Brano fornito
I SUMERI: chi erano? ma soprattutto...da dove venivano?

Ziggurat Sumerica
I SUMERI

La Civiltà dei Sumeri o civiltà sumerica (anche se i più li conoscono come Sumeri) è una civiltà antica che si è sviluppata nell’area della Mesopotamia intorno al 4500 a.C.
Insieme alla civiltà dell’Antico Egitto è una delle prime civiltà umane di cui siamo a conoscenza.

LE 6 DOMANDE CHIAVE PER TENTARE DI CAPIRE L’ARGOMENTO
  • Chi: Civiltà dei Sumeri (o Sumeri).
  • Cosa: una delle più antiche civiltà umane di cui abbiamo notizia.
  • Come: ancora non si è trovata una spiegazione credibile sulla loro origine.
  • Dove: la loro civiltà si sviluppò in Mesopotamia, l’area fertile compresa tra i fiumi Tigri ed Eufrate.
  • Quando: dal 4500 a.C.
  • Perché: i fiumi garantivano l’acqua necessaria per le irrigazioni e un suolo fertile da coltivare; inoltre, facilitavano gli scambi e i trasporti di merci.
BREVE STORIA DEI SUMERI
Gli storici non sono sicuri di come i Sumeri arrivarono nell’area della Mesopotamia. Ad ogni modo, le prime tracce della città-stato di Uruk risalgono al 3500 a.C.
Rispetto all'Antico Egitto, i Sumeri non hanno mai avuto un vero e proprio stato organizzato: tutti i territori sotto il loro controllo erano organizzati in città-stato indipendenti. Ogni città-stato controllava un centro abitato e tutte le terre circostanti, oltre al tratto di fiume e ai canali nelle vicinanze.
Dal 4500 a.C. al 3500 a.C. sappiamo che i Sumeri si dedicarono a costruire le prime città stato, utilizzando mattoni di argilla essiccata al sole e canne.
Dal 3500 a.C. al 2900 a.C. le città si dotarono di mura ed ebbero una crescita notevole. In questo periodo le città-stato intrecciarono rapporti commerciali e vi furono le prime lotte tra loro. 
La città-stato predominante era Uruk.
Dal 2900 a.C. al 2000 a.C. vi fu un progressivo declino della civiltà sumerica: le città-stato erano in perenne lotta tra loro e vi furono diverse invasioni di popolazioni esterne, oltre a periodi di carestia. Infine, con l’ascesa dei Babilonesi guidati dal re Hammurabi i Sumeri scomparvero definitivamente, venendo inglobati dalla nascente civiltà babilonese.

L’IMPORTANZA DEL TIGRI E DELL’EUFRATE
Mentre il Nilo garantiva agli Egizi inondazioni periodiche e costanti, e riforniva le terre di limo, il Tigri e l’Eufrate invece erano soggetti a piene improvvise. Questo costrinse i sumeri a costruire argini e canali  per poter sfruttare i fiumi senza subirne i danni.
L’agricoltura era l’attività fondamentale alla base della civiltà sumerica: i sumeri furono eccellenti agricoltori, che introdussero l’uso dell’aratro e dei canali di irrigazione per aumentare al massimo la superficie coltivabile.

Dati mostrati
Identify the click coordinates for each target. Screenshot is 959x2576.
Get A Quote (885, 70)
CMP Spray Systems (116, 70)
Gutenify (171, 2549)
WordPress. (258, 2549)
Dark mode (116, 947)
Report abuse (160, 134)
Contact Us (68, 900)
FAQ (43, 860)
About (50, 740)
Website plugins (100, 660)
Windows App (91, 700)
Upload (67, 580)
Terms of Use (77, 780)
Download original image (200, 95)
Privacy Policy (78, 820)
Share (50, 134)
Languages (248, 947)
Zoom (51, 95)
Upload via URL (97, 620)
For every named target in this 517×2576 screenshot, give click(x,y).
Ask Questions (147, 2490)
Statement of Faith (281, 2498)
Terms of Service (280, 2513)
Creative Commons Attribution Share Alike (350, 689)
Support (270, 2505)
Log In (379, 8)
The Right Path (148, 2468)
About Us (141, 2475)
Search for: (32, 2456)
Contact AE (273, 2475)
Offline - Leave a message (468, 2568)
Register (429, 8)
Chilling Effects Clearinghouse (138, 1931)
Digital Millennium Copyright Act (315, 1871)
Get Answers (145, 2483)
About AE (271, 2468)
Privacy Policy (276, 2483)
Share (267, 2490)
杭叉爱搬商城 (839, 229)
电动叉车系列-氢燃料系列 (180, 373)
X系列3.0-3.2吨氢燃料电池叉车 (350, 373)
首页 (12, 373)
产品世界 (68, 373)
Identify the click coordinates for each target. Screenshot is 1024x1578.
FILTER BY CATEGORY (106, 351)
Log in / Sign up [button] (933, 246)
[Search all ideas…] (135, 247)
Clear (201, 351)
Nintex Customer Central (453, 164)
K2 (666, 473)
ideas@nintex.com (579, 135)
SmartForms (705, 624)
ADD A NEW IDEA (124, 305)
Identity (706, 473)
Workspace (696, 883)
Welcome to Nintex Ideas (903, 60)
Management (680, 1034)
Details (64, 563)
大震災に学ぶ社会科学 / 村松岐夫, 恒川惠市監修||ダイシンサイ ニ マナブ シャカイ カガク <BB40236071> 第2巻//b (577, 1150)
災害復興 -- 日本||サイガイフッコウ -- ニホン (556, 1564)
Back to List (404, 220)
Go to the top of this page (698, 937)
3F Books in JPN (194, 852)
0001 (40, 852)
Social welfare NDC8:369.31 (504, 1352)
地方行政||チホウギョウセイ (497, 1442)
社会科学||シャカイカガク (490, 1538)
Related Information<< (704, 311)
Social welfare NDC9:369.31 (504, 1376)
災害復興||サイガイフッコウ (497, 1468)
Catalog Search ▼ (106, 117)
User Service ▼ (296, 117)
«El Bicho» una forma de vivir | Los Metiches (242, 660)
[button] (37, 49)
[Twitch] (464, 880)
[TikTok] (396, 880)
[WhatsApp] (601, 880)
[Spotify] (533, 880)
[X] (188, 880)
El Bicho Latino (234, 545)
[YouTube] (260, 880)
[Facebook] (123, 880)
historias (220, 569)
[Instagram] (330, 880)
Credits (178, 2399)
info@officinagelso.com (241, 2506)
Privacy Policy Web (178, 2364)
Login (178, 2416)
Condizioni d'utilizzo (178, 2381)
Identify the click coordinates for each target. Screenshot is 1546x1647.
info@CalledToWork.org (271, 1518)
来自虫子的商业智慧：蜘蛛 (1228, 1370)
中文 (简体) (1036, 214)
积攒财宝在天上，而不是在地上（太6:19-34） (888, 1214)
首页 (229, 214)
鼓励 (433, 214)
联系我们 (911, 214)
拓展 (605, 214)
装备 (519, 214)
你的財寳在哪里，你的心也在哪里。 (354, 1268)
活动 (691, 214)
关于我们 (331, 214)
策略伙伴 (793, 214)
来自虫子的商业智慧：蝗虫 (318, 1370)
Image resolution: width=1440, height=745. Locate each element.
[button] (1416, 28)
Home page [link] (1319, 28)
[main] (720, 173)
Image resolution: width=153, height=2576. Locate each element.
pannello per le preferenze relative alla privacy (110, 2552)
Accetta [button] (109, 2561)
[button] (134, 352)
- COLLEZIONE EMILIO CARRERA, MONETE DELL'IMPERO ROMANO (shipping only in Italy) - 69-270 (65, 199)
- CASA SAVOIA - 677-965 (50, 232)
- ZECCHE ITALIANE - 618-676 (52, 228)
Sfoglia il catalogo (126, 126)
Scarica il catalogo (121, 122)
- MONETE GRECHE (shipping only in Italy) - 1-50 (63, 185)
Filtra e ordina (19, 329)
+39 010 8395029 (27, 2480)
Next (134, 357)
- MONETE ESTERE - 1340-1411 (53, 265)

Problema proposto
Secondo il brano sui Sumeri, con quali materiali furono costruite le prime città-stato?

Soluzione scritta
Con mattoni di argilla essiccata al sole e canne.